This type of die casting method has the advantage of high mass productivity because the dimensions of the product being produced are accurate, so there is almost no need for post-processing such as finishing, mass production is possible, and production costs are low. As a result, the die casting method is most widely used in various fields such as automobile parts, electrical equipment, optical equipment, and measuring instruments.

However, the die casting method causes gas to be mixed into the molten metal during the process, and the mixed gas may exist as defects such as voids in the final product. Accordingly, the die casting method may have the disadvantage of low elongation.

Meanwhile, conventional aluminum alloys are showing high utilization, accounting for more than 90% of the materials used in the die casting process. However, conventional aluminum alloys such as A383 are lagging behind the market demand for heat dissipation efficiency due to the miniaturization and integration of recent electronic components.

The present invention has been devised to solve the above-mentioned conventional problems.

Specifically, the present invention aims to provide a new aluminum alloy having better electrical conductivity, thermal conductivity, and formability than conventional aluminum alloys by controlling the composition ratio of silicon, iron, and magnesium in an aluminum matrix.

Through this, the purpose of the present invention is to provide a new aluminum alloy that can be used in various parts requiring heat dissipation properties.

In addition, another object of the present invention is to provide an aluminum alloy which can further improve heat conductivity and heat dissipation characteristics while also improving castability compared to conventional aluminum alloys by more precisely limiting the composition ratio of iron and magnesium and including more copper and manganese.

According to one embodiment of the present invention for achieving the above purpose, an aluminum alloy comprises, based on the total alloy amount, 8.0 to 9.0 wt% of silicon (Si); 0.35 to 0.55 wt% of iron (Fe); and 0.02 to 0.3 wt% of magnesium (Mg).

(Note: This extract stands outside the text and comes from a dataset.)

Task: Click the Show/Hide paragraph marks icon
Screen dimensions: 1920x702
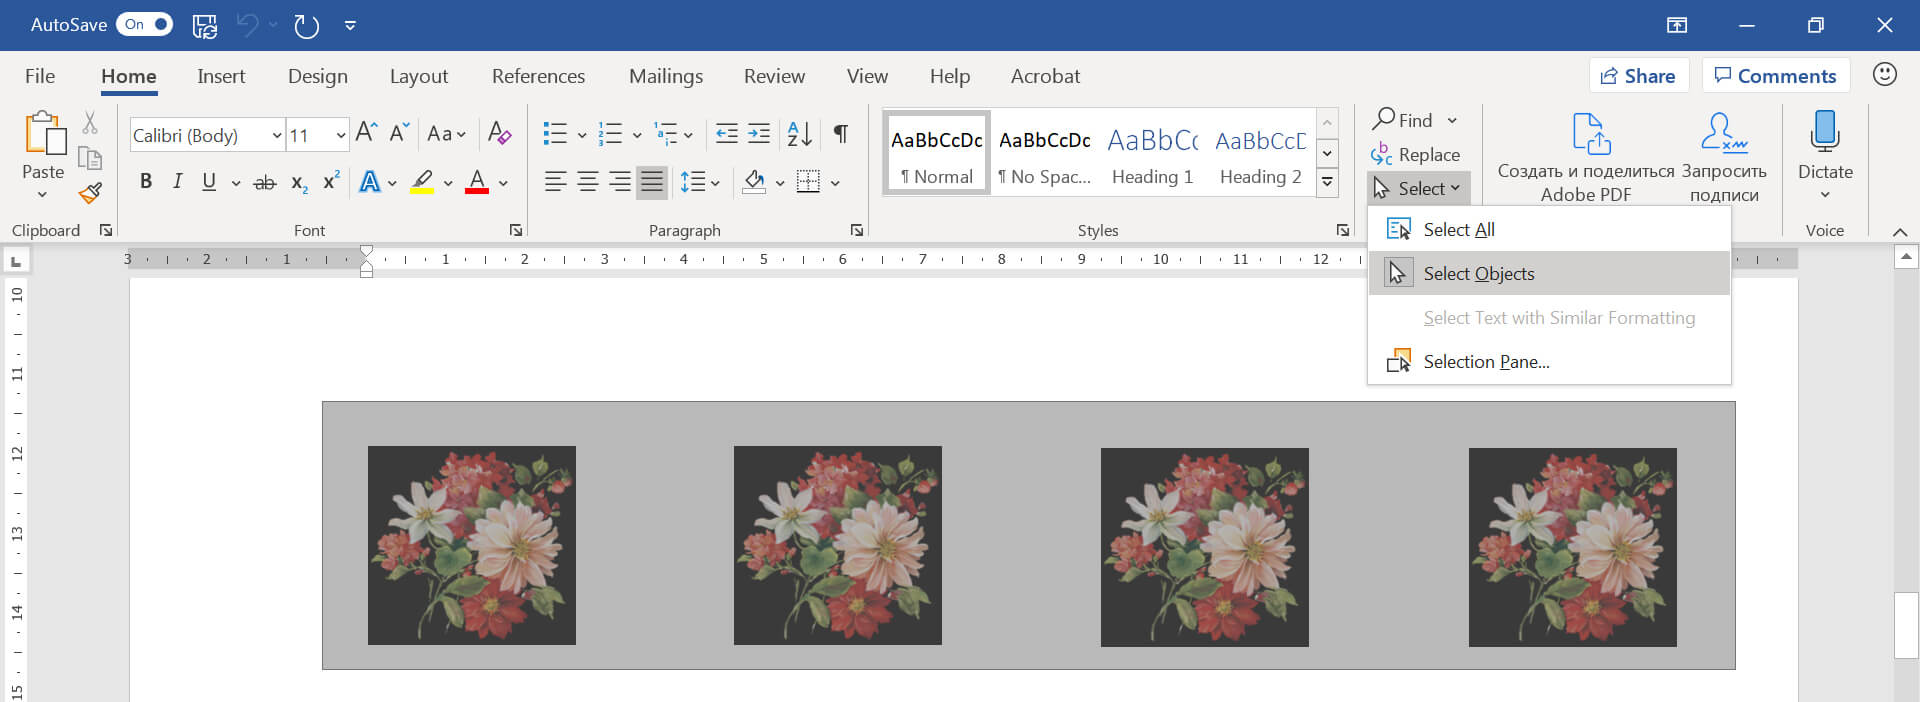Action: click(841, 134)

According to another embodiment of the present invention for achieving the above object, an aluminum alloy essentially contains, based on the total alloy amount, 8.0 to 9.0 wt% of silicon (Si); 0.35 to 0.55 wt% of iron (Fe); 0.02 to 0.3 wt% of magnesium (Mg); 0.001 to 0.2 wt% of copper (Cu); 0.001 to 0.2 wt% of manganese (Mn); 0.001 to 0.2 wt% of zinc (Zn); 0.001 to 0.2 wt% of titanium (Ti); 0.001 to 0.2 wt% of calcium (Ca); 0.001 to 0.2 wt% of tin (Sn); 0.001 to 0.2 wt% of phosphorus (P); 0.001 to 0.2 wt% of chromium (Cr); 0.001 to 0.2 wt% of zirconium (Zr); It is characterized by containing at least 1 or 2 or more of: 0.001 to 0.2 wt% nickel (Ni); 0.001 to 0.1 wt% strontium (Sr); and 0.001 to 0.01 wt% vanadium (V).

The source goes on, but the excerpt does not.